*Action item*
In the material below, find each line with the word "agent" and list it.

*Data for this exercise*
------------------------------------------------

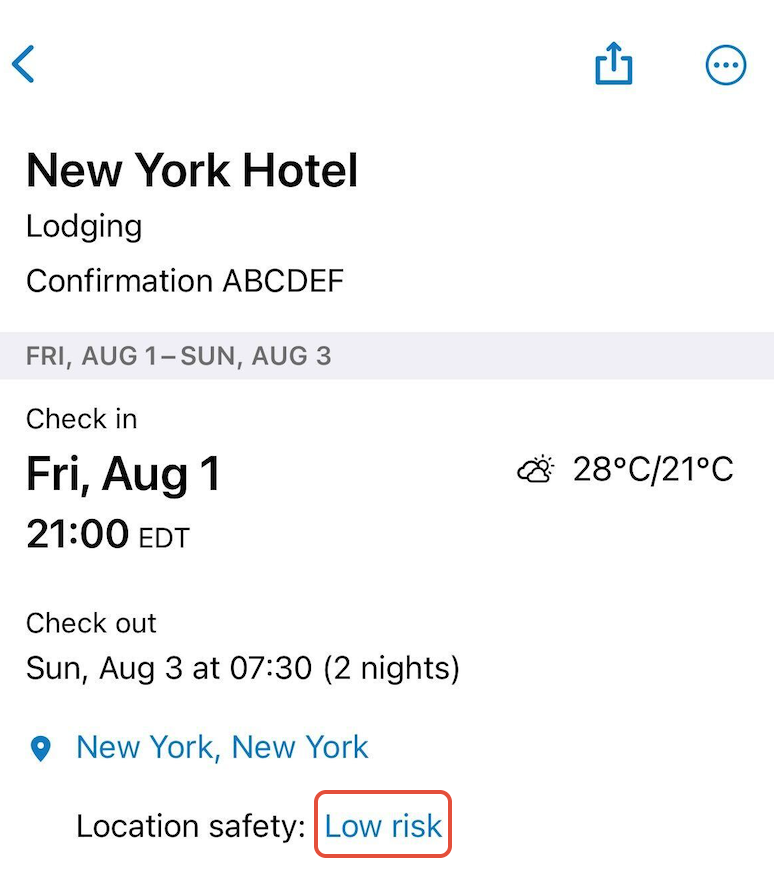Tap the 21:00 check-in time

(77, 534)
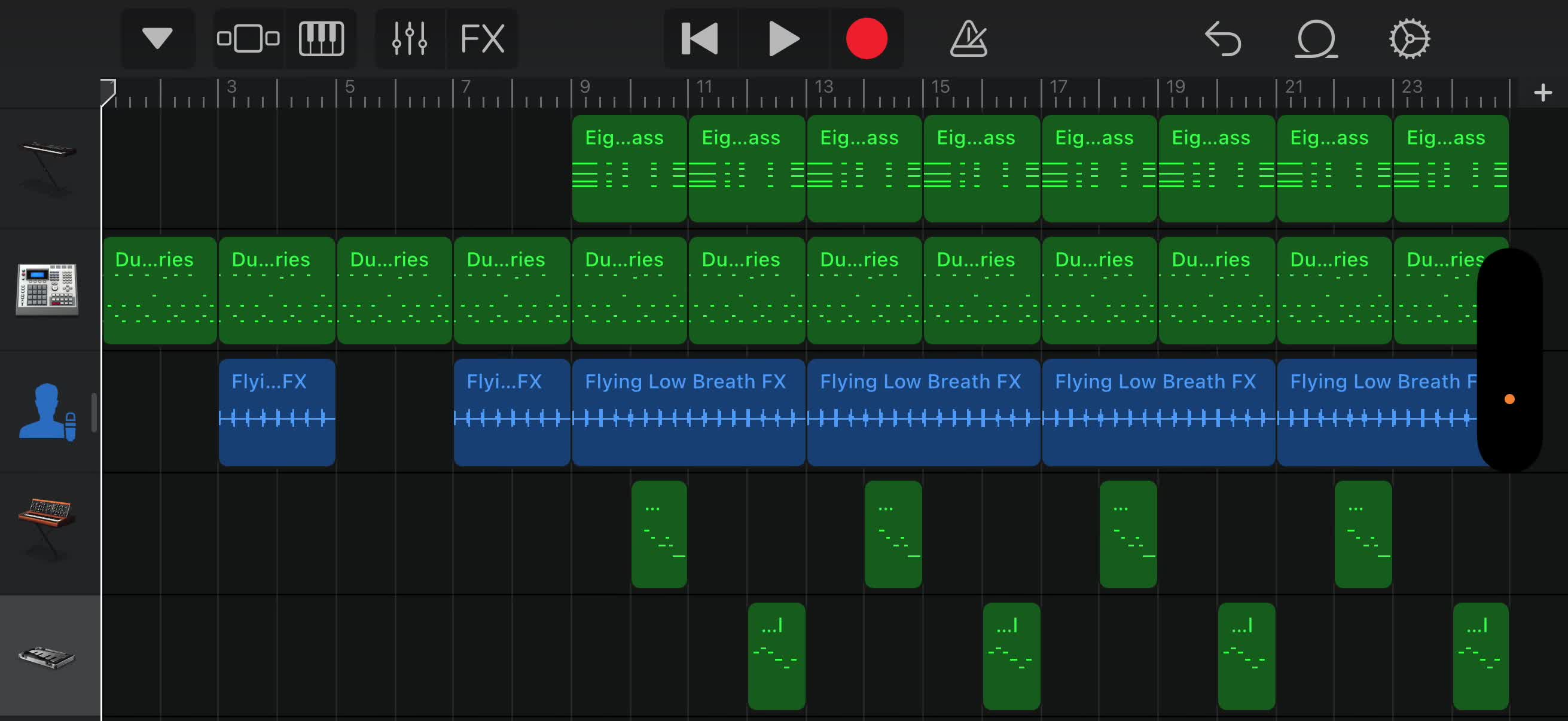Screen dimensions: 1568x721
Task: Add song section with plus button
Action: (x=1542, y=93)
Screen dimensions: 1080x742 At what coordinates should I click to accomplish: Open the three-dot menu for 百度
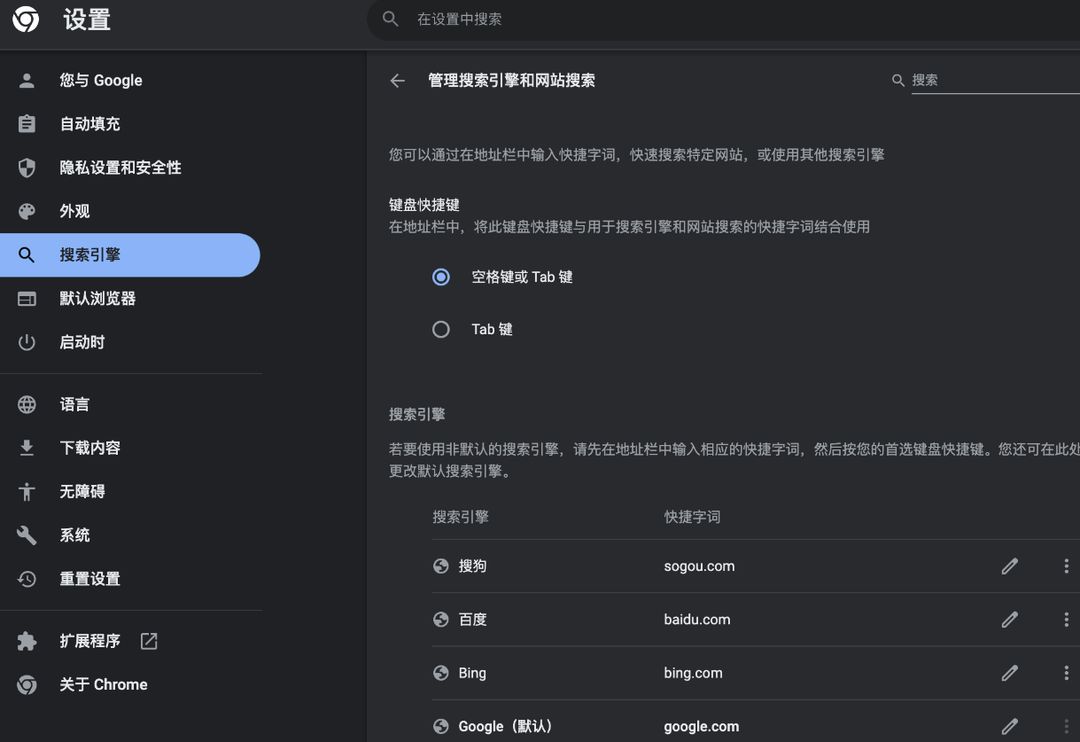[x=1065, y=619]
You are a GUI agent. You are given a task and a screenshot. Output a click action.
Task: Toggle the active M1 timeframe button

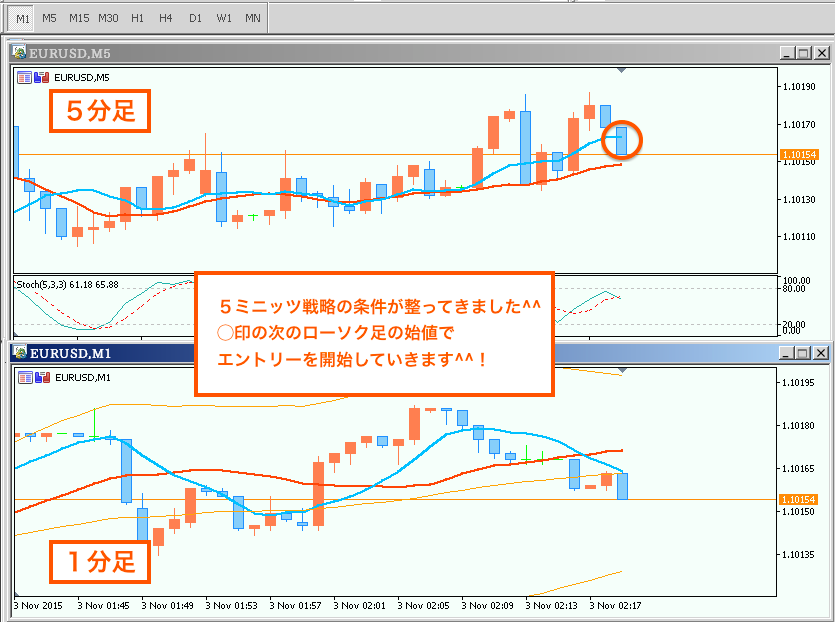pyautogui.click(x=22, y=18)
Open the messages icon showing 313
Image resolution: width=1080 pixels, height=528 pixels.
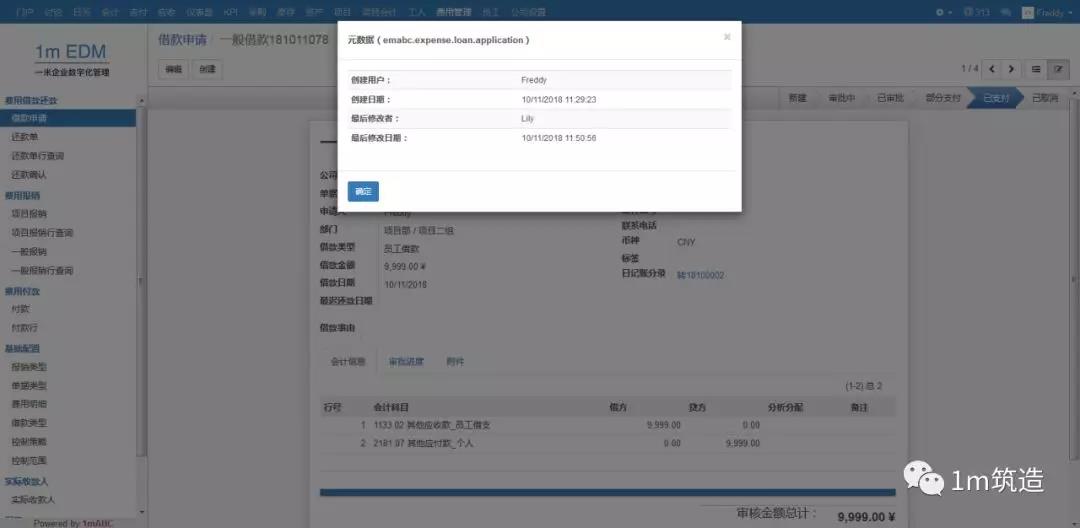coord(976,12)
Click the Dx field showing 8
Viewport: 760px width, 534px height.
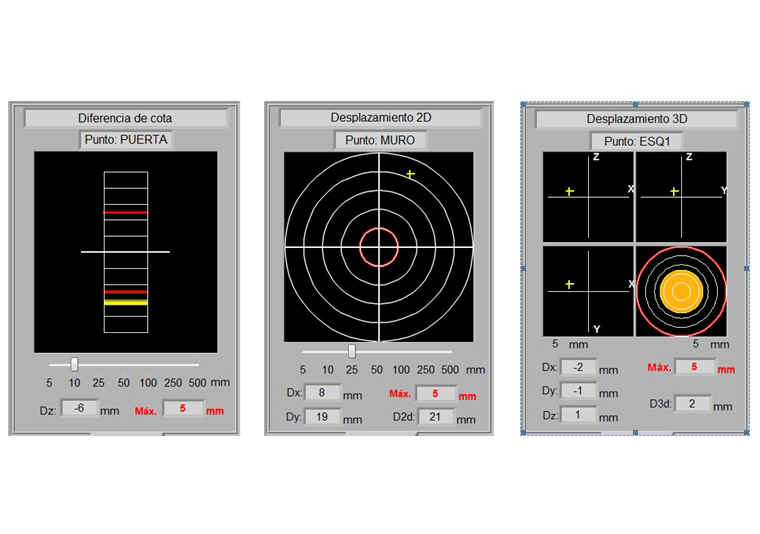[x=321, y=393]
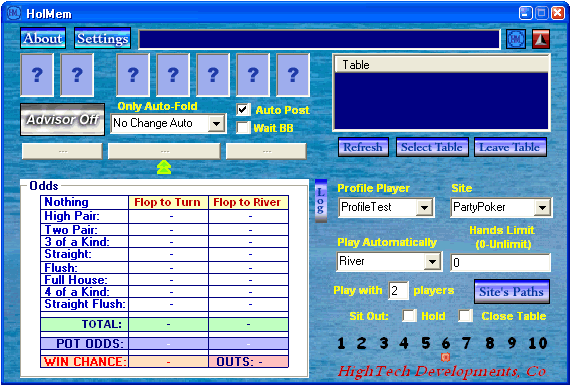Open the PartyPoker site dropdown

click(542, 207)

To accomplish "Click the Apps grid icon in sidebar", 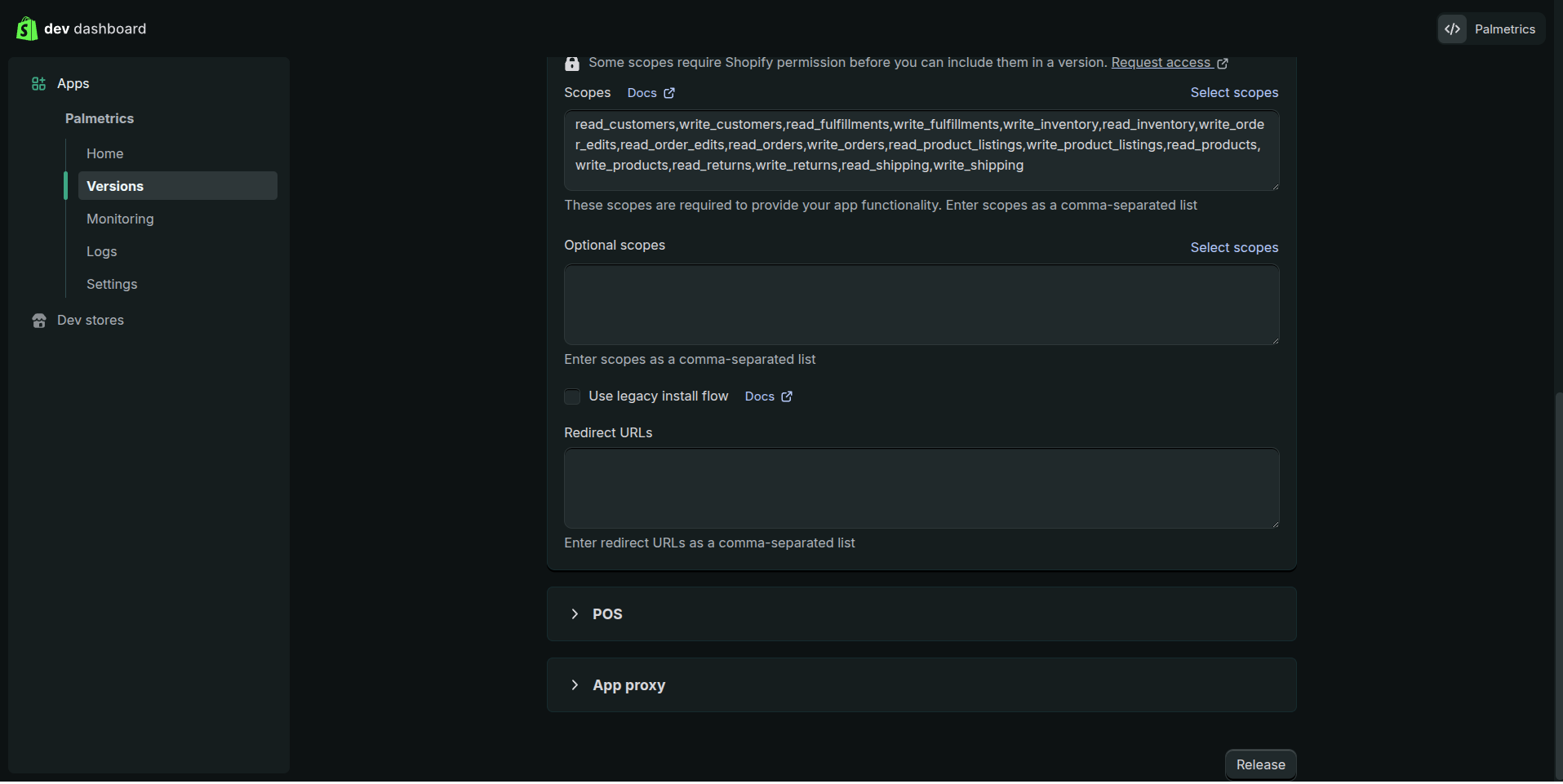I will [x=38, y=84].
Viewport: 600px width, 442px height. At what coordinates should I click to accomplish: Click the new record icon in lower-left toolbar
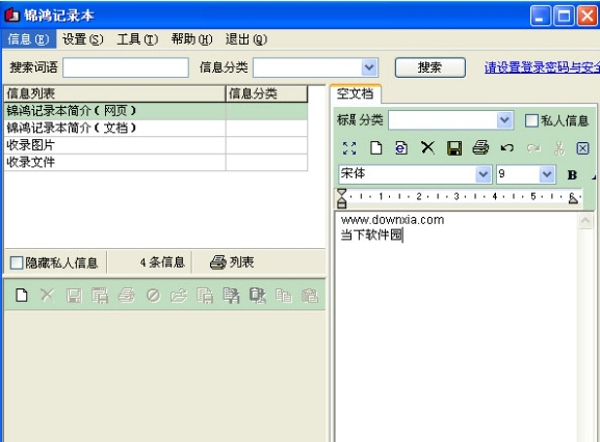pyautogui.click(x=21, y=295)
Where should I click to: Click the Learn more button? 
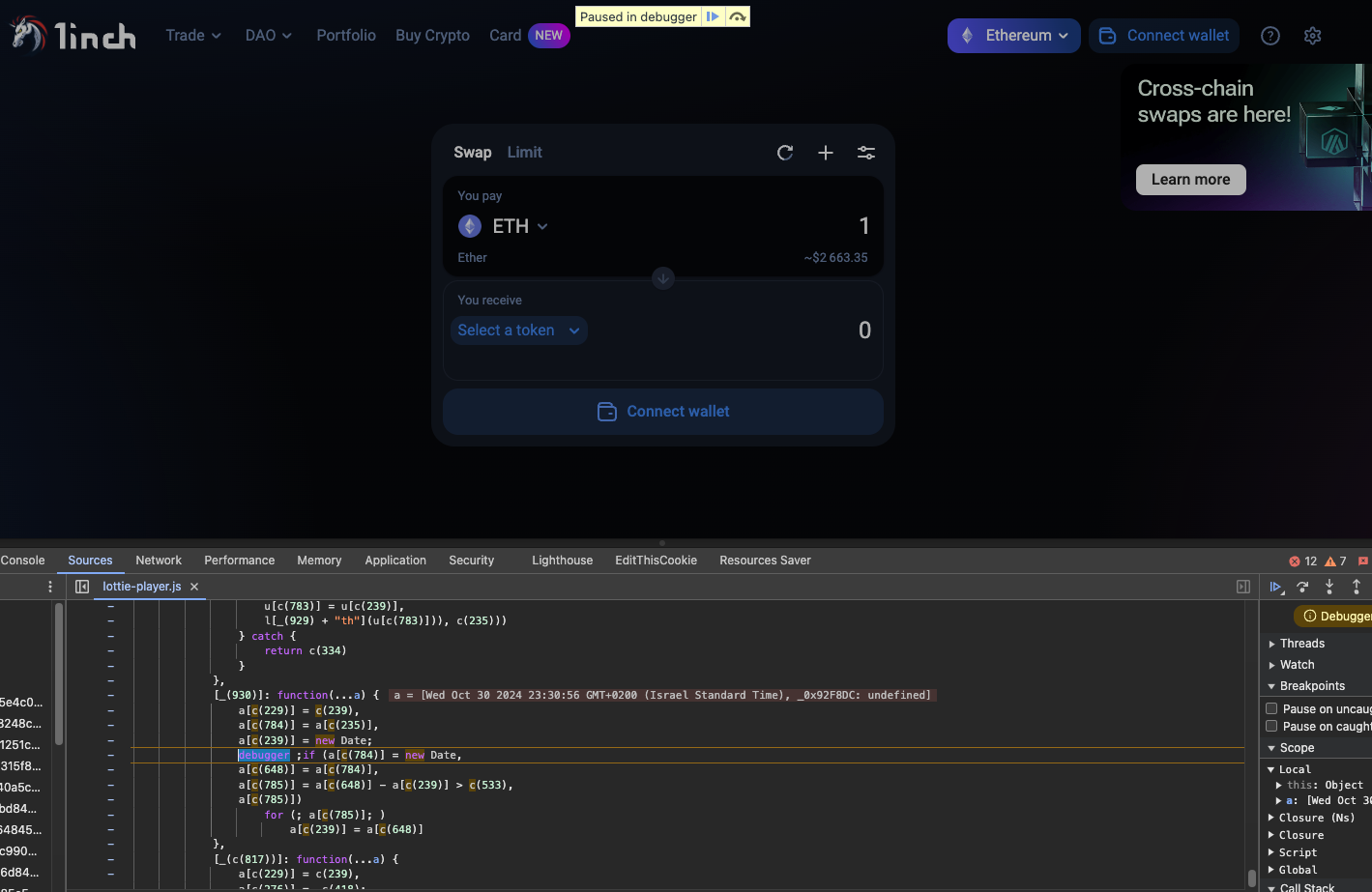tap(1190, 180)
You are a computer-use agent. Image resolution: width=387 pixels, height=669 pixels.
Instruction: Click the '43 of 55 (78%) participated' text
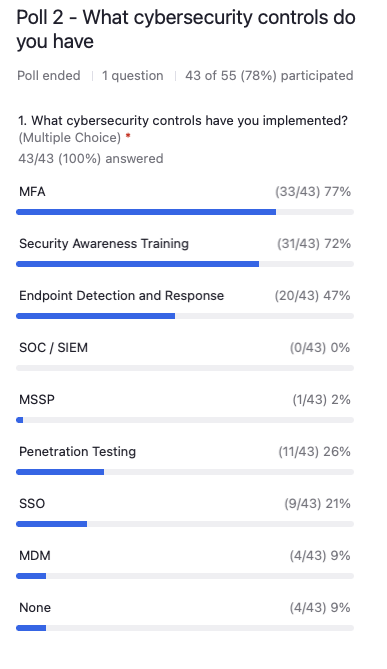pyautogui.click(x=269, y=76)
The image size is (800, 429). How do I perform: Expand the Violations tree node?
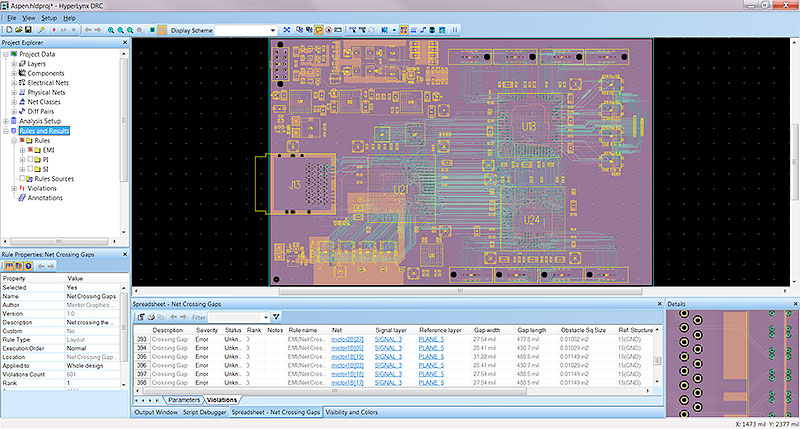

------------------------------------------------

*Written answer*
You are a GUI agent. You are given a task and a screenshot. Output a click action.
You are a computer-use agent. Image resolution: width=387 pixels, height=669 pixels.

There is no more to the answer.